The route steepened again. I watched Doug huff to the top as I coasted to the bottom of my gears and sidesaddled off, walking up to a large clearing that appeared to be an old staging area wide with views.
Doug was still winded. “That hill kicked my butt,” he said. But as we both recovered and admired the colors, he added, “This is why we’re so lucky to live in the North Country.”

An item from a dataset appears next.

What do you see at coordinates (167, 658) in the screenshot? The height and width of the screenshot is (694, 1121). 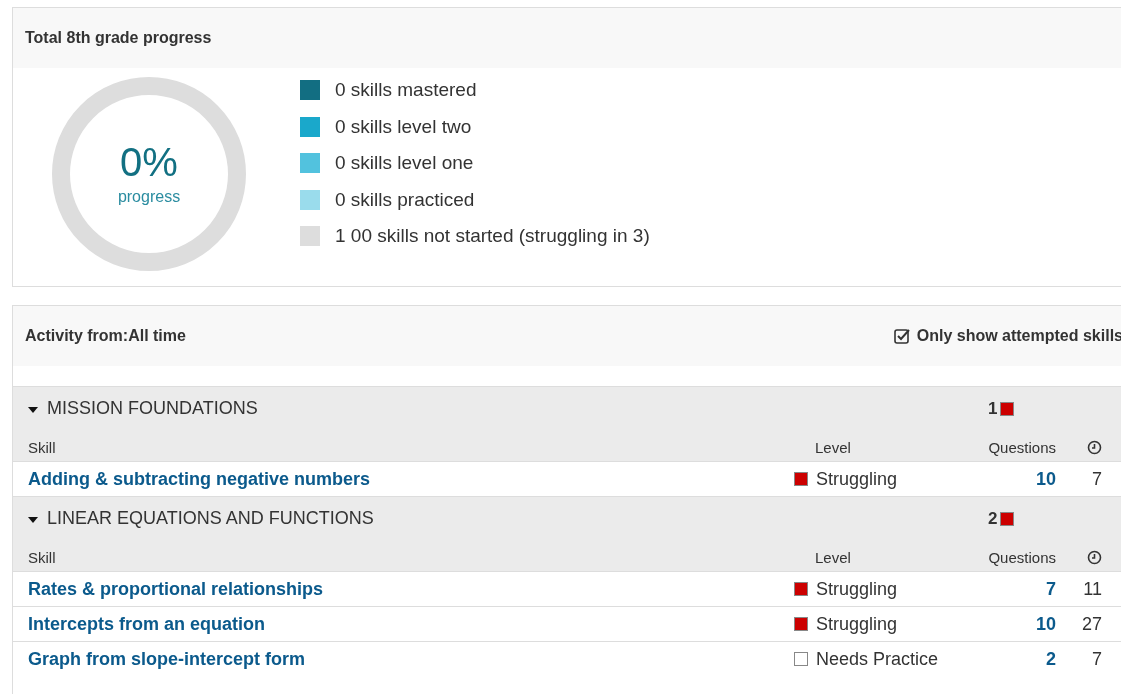 I see `skill-link: Graph from slope-intercept form` at bounding box center [167, 658].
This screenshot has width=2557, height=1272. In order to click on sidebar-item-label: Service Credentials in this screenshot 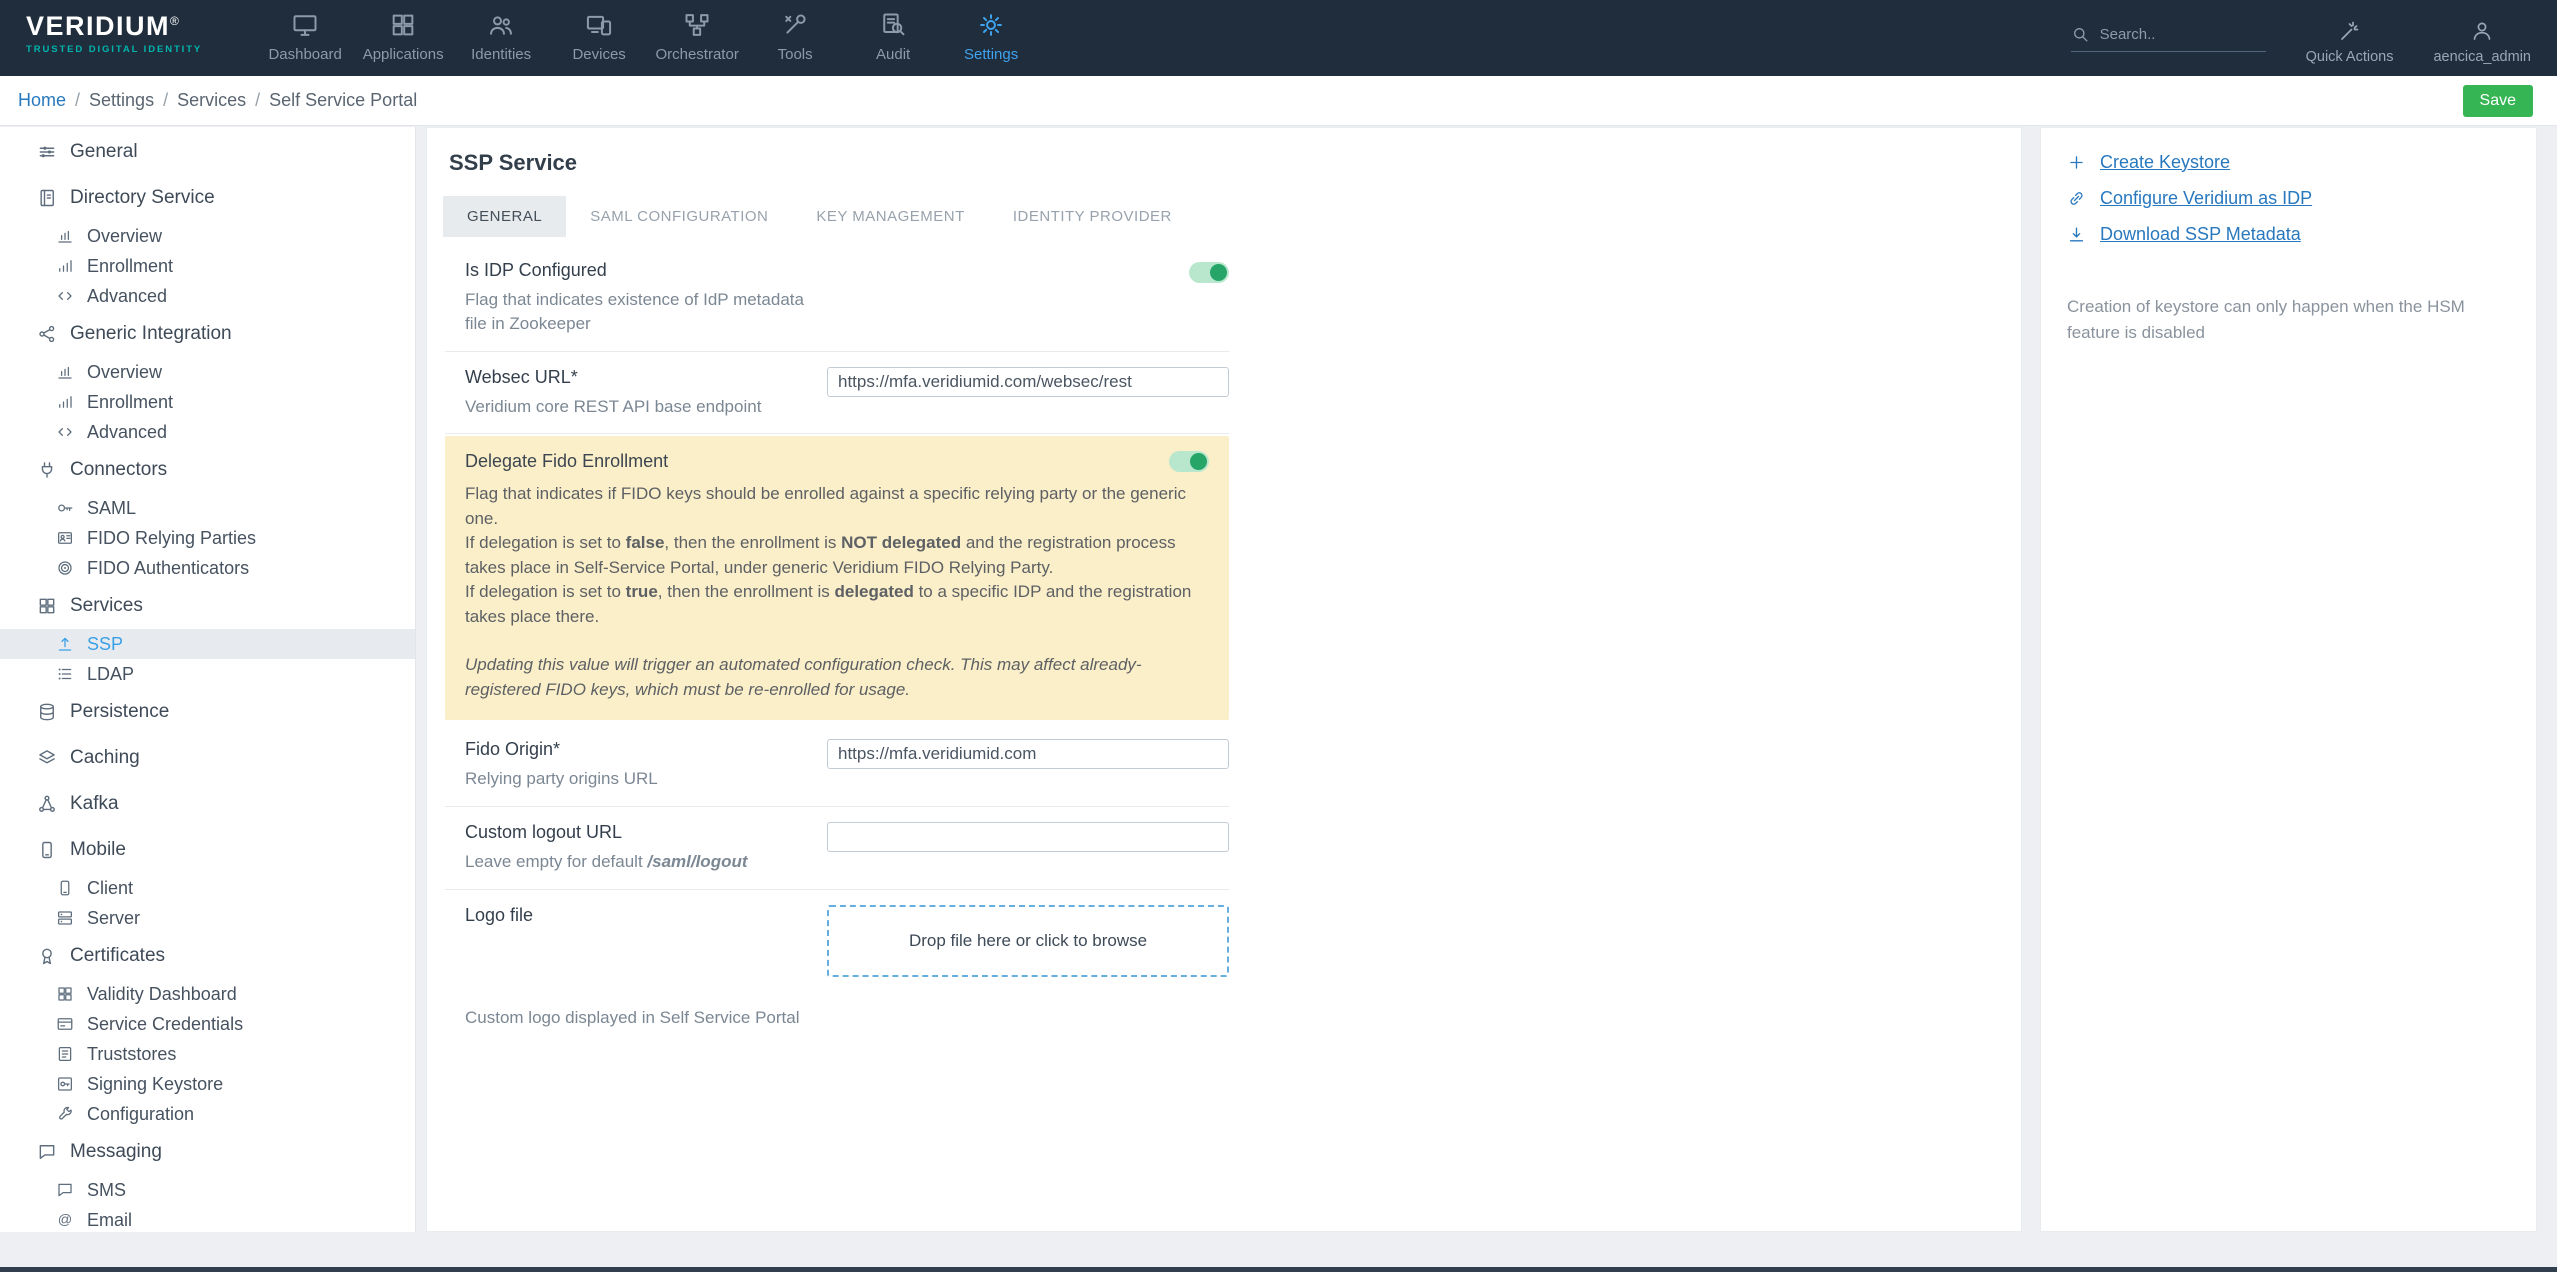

The Burntbridge Pond loop, all part of the St. Lawrence County Snowmobile Trail Network, involves traversing three ridges – the first along the old Grasse River Railroad spur, then to the Pond itself, and again after crossing Brandy Brook for the second time of the day. For the next two miles, the road continues an upward trajectory over a series of rollers. Finally, all that elevation is lost in the last quarter mile to the T with the Grasse River Rail Trail.
No southbound signage marks this junction. Fortunately, no other logging roads exist between the junction and Route 3. Those making a clockwise loop will just need to remember it’s the first right.
We savored the flat along a wild section of the Grasse River before swinging off the railbed and up a couple hills to Route 3. The last three-quarter miles on the highway to the car finished this roughly 15-mile loop and four-hour bike.
I’m glad we traveled counterclockwise. We put the hardest part of the bike behind us before lunch and were rewarded with the solitude of Burntbridge Pond. The ride out was mostly a breeze.